Required work: From the line with "Identify the click" through the line with "[Boy: 10mm - En: 10mm", repeat the entries verbatim, both end lines included, and add nothing.

Task data:
# # # #
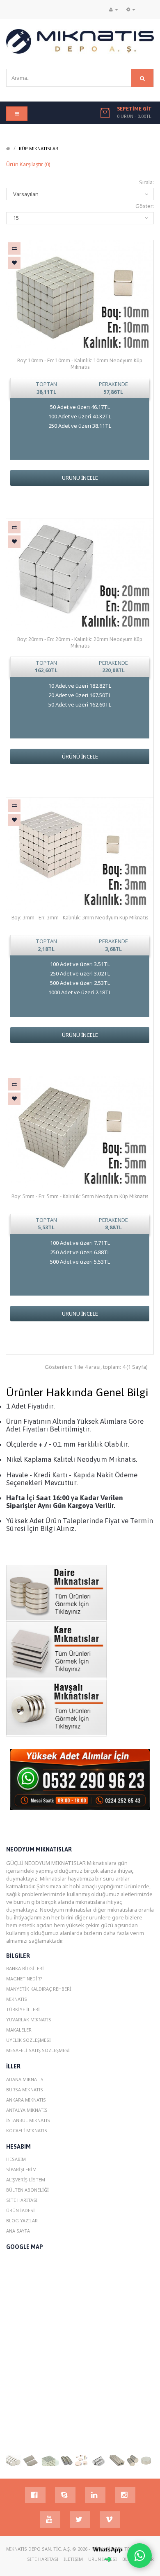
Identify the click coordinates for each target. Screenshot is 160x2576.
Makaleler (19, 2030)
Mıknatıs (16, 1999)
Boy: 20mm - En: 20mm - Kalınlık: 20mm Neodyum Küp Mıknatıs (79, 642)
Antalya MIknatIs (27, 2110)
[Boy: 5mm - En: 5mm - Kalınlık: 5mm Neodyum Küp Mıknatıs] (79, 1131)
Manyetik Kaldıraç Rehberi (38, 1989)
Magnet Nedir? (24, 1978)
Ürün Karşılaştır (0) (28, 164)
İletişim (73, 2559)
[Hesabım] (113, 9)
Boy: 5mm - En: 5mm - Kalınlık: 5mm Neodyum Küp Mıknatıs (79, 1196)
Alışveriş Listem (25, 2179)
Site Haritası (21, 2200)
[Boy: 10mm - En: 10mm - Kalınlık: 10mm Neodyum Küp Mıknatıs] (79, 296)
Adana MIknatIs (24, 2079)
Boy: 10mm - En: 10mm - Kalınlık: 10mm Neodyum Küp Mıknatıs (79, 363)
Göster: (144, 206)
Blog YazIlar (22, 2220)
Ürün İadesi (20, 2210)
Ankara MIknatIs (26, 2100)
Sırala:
# # # #
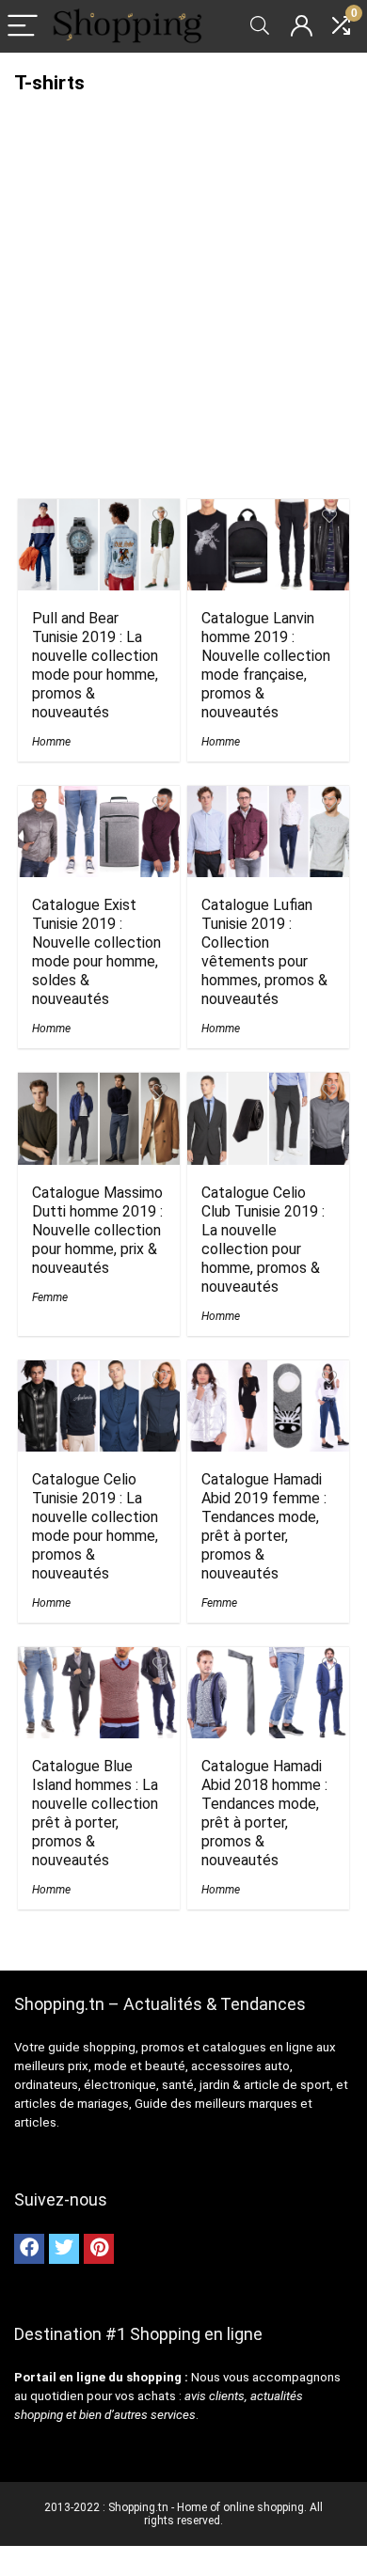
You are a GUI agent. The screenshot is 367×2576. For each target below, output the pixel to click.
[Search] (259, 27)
# # # #
Answer space:
Identify the click coordinates for each target. Screenshot is 160x2576.
Makaleler (19, 2030)
Mıknatıs (16, 1999)
Boy: 20mm - En: 20mm - Kalınlık: 20mm Neodyum Küp Mıknatıs (79, 642)
Antalya MIknatIs (27, 2110)
[Boy: 5mm - En: 5mm - Kalınlık: 5mm Neodyum Küp Mıknatıs] (79, 1131)
Manyetik Kaldıraç Rehberi (38, 1989)
Magnet Nedir? (24, 1978)
Ürün Karşılaştır (0) (28, 164)
İletişim (73, 2559)
[Hesabım] (113, 9)
Boy: 5mm - En: 5mm - Kalınlık: 5mm Neodyum Küp Mıknatıs (79, 1196)
Alışveriş Listem (25, 2179)
Site Haritası (21, 2200)
[Boy: 10mm - En: 10mm - Kalınlık: 10mm Neodyum Küp Mıknatıs] (79, 296)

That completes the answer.